By Elizabeth Frasier-Nelson – email@example.com
Malaysia has a well-established and recognised competitive advantage in Islamic finance that is continually strengthened by the operational environment of progressive regulation, favourable tax regimes and, most importantly, supportive authorities within the country. Over the last five years, the Islamic banking assets within Malaysia’s banking industry have almost doubled, expanding from RM303 billion (US $93 billion) at the end of December 2009 to RM557 billion (US $171 billion) at the end of December 2013. Islamic banking (also known as Shariah compliant finance) is the term used to describe banking activities that operate in compliance with the principles of Shariah law through the development and application of Islamic principles that promote ethical and responsible financing. The tenet of Islamic finance requires financial transactions to be supported by genuine productive activity and emphasis on risk-sharing, thereby strengthening the link of finance to the real economy. Furthermore, the risk-sharing dimension of Islamic finance instils discipline and responsibility in financial institutions to undertake appropriate due diligence, ensuring profits are commensurate with the risks assumed.
Although the principles have been applied historically to varying degrees across the globe in different Muslim communities, the number of Islamic banks formed specifically to apply these principles grew significantly only in the late 20th century – operating as private or semi-private commercial institutions serving wider Muslim communities. As a matter of fact, the global Islamic finance industry recorded a compounded annual growth rate of 16 percent from 2006 and 2012. Although the size is still small compared to the conventional finance industry (Islamic finance is approximately 1.6 percent of total world financial assets), with as many as 600 financial institutions across 75 countries offering Shariah compliant products and services, the potential is immense. According to the latest report by Ernst & Young (World Islamic Banking Competitiveness Report 2013-14), Islamic banking assets are set to cross US $1.7 trillion by the end of 2014, suggesting an annual growth of 17.6 percent over the last four years, and this number is expected to exceed US $3.4 trillion in 2018.
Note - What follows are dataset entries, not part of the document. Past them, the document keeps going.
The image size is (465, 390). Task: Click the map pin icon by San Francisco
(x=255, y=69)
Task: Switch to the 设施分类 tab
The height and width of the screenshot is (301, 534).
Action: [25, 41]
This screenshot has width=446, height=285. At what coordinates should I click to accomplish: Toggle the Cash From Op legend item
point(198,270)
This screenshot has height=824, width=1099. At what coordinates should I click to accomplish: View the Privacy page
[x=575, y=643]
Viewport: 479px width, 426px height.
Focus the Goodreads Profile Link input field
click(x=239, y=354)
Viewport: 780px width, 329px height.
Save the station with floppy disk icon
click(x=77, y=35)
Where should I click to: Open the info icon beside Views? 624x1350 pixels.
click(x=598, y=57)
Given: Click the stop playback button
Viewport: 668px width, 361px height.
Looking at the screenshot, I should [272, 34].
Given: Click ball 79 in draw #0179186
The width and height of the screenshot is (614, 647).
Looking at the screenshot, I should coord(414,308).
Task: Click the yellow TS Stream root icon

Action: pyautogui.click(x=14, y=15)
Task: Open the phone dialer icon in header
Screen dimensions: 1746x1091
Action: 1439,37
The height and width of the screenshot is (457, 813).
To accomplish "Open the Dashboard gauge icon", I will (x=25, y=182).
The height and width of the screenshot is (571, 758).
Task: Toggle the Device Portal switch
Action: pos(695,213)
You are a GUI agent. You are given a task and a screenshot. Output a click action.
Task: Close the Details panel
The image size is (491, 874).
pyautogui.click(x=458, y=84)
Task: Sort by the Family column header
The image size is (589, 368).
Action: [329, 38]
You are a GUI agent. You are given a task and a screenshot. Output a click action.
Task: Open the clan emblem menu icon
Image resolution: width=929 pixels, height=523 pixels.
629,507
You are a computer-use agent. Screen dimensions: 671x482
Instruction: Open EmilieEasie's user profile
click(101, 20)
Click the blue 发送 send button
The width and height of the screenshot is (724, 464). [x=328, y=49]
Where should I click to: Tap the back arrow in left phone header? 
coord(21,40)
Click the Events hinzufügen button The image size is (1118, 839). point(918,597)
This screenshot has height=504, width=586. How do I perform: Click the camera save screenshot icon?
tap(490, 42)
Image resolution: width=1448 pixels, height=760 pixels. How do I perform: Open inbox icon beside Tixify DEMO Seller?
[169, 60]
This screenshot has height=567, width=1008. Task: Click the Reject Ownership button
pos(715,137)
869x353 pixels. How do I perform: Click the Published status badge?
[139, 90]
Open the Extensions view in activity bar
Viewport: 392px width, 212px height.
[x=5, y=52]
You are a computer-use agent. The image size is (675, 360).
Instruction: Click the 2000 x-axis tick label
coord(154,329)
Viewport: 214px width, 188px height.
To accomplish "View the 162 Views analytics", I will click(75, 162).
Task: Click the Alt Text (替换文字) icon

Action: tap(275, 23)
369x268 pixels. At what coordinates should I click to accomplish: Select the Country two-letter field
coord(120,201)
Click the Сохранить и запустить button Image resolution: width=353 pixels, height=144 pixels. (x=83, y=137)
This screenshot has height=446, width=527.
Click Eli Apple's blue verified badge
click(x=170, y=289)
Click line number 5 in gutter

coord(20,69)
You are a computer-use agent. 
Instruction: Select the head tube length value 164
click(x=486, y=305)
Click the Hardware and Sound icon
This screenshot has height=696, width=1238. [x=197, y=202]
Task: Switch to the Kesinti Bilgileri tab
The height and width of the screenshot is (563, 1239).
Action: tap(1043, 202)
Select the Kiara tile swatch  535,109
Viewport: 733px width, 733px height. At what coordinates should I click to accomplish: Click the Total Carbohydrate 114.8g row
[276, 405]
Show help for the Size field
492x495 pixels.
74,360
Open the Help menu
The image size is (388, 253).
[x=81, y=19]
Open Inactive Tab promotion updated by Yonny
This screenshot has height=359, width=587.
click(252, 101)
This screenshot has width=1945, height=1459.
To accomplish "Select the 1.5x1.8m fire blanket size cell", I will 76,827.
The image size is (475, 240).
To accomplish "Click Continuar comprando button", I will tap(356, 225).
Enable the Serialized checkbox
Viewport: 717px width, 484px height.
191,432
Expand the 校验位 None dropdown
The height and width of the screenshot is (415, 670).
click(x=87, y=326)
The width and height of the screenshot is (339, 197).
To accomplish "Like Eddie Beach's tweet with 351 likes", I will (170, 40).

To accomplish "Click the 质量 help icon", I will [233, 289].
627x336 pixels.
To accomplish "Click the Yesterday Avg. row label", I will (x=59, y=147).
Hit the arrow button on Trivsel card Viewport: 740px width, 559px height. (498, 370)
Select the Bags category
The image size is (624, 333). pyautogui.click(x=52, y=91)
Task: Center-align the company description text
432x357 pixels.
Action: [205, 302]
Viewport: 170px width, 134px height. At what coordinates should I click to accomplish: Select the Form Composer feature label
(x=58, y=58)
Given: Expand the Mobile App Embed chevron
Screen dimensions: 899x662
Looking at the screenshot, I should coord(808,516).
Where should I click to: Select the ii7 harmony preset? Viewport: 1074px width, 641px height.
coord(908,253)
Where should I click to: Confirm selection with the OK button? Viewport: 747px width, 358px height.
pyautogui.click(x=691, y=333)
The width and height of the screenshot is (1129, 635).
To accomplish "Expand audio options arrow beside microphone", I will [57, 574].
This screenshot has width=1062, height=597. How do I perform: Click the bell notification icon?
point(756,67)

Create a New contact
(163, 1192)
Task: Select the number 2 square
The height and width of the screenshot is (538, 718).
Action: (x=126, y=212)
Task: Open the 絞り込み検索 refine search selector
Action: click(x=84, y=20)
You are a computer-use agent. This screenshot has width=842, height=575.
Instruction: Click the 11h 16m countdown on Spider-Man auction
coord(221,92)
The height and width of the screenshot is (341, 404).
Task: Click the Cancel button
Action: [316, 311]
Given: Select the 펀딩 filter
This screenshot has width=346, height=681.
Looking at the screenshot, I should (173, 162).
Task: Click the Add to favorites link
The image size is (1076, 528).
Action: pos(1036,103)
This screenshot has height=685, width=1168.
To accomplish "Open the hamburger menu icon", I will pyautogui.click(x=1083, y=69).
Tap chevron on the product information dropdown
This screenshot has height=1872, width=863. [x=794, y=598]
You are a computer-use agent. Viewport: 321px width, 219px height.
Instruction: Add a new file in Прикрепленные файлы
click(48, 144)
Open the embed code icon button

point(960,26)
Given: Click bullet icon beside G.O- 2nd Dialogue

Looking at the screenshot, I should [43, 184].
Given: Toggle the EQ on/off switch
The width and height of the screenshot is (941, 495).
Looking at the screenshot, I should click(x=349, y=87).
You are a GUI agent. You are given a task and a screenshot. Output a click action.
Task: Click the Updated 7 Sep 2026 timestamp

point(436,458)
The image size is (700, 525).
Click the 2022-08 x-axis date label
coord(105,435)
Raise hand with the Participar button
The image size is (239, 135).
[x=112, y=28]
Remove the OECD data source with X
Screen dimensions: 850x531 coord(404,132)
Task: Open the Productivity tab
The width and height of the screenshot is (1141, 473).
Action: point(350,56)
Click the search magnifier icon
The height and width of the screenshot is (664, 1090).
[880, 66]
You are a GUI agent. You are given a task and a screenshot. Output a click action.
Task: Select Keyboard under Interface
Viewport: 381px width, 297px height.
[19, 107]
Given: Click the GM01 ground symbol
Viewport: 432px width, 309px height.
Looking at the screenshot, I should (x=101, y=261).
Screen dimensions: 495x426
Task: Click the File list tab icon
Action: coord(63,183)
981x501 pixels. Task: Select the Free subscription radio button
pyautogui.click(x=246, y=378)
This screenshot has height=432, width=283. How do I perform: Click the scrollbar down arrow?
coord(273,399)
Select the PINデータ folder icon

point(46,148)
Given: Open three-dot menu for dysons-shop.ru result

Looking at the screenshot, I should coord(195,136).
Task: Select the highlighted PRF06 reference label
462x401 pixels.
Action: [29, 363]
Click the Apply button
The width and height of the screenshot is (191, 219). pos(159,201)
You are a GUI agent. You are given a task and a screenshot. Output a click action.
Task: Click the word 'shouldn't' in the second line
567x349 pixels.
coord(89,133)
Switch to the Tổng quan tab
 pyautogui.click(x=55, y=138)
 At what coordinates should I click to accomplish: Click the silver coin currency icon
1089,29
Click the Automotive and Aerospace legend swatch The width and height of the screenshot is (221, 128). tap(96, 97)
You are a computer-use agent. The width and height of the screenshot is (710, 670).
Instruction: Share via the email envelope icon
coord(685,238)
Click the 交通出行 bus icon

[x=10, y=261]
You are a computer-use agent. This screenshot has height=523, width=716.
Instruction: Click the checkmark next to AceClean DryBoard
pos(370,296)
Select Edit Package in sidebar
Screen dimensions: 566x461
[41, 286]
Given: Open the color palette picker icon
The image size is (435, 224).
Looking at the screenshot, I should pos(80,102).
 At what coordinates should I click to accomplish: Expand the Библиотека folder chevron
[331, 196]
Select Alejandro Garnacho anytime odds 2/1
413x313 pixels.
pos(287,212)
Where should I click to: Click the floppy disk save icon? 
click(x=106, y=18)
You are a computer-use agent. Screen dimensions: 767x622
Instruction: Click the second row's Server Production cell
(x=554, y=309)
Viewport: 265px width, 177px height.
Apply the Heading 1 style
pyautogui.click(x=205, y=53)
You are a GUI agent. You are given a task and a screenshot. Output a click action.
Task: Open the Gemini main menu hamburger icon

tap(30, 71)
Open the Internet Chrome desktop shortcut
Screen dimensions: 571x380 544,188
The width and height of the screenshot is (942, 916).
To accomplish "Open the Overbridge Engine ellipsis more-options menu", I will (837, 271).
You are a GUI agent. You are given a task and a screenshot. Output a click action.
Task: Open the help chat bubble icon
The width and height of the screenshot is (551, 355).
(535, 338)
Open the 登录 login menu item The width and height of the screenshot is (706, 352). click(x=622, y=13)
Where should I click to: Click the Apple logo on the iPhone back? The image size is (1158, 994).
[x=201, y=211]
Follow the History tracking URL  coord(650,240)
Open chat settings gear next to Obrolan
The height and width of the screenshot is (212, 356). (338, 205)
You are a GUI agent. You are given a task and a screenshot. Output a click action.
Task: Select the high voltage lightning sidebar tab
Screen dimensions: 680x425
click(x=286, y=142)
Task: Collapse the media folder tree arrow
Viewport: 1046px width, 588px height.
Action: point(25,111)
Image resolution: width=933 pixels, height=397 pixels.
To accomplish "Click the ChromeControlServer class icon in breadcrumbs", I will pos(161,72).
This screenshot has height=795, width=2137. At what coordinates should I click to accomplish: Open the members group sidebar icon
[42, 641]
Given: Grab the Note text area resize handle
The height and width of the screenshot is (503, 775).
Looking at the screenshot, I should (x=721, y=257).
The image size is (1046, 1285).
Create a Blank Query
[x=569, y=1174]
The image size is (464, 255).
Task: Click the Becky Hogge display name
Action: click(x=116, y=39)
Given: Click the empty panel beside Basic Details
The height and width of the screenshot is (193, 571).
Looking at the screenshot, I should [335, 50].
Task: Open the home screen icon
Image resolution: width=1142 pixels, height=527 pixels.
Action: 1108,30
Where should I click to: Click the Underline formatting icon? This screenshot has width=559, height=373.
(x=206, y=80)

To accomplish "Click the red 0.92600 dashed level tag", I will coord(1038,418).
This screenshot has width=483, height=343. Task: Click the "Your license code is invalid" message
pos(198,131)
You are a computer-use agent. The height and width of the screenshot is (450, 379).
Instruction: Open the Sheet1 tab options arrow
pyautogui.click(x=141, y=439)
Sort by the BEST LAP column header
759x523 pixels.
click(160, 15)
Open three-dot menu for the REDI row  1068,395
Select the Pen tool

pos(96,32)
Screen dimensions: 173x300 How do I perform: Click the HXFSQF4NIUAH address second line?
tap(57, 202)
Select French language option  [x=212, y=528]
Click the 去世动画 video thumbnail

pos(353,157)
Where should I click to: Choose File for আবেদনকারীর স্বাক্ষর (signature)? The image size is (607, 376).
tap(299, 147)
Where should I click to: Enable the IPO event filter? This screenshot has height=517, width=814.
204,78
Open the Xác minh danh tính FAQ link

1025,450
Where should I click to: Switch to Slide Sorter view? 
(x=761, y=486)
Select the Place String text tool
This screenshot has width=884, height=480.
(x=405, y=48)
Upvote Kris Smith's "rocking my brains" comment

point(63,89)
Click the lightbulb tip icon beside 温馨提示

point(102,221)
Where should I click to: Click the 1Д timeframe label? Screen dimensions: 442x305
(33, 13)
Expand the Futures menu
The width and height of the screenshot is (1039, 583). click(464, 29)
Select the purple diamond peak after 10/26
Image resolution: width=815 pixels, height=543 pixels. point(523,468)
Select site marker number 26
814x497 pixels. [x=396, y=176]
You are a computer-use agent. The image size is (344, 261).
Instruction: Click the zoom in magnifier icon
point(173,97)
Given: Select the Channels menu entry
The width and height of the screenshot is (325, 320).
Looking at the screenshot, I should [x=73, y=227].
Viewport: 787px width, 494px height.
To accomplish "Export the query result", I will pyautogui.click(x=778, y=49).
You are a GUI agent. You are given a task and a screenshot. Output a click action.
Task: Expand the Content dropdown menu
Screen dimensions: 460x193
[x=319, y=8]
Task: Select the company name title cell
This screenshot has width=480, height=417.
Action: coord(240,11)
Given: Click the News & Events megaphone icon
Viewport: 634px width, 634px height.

For Malaysia, Islamic banking assets accounted for 25 percent of the Malaysian banking system’s assets in 2013 from 19.6 percent in 2009, while Islamic financing accounted for 27.5 percent of total banking financing from 21.6 percent in 2009 (Islamic financing is expected to account for 40 percent of total financing by 2020). Likewise, the Islamic banking system’s total deposits also constituted 26.6 percent of the Malaysian banking system’s deposits in 2013, an increase from 20.7 percent from five years ago.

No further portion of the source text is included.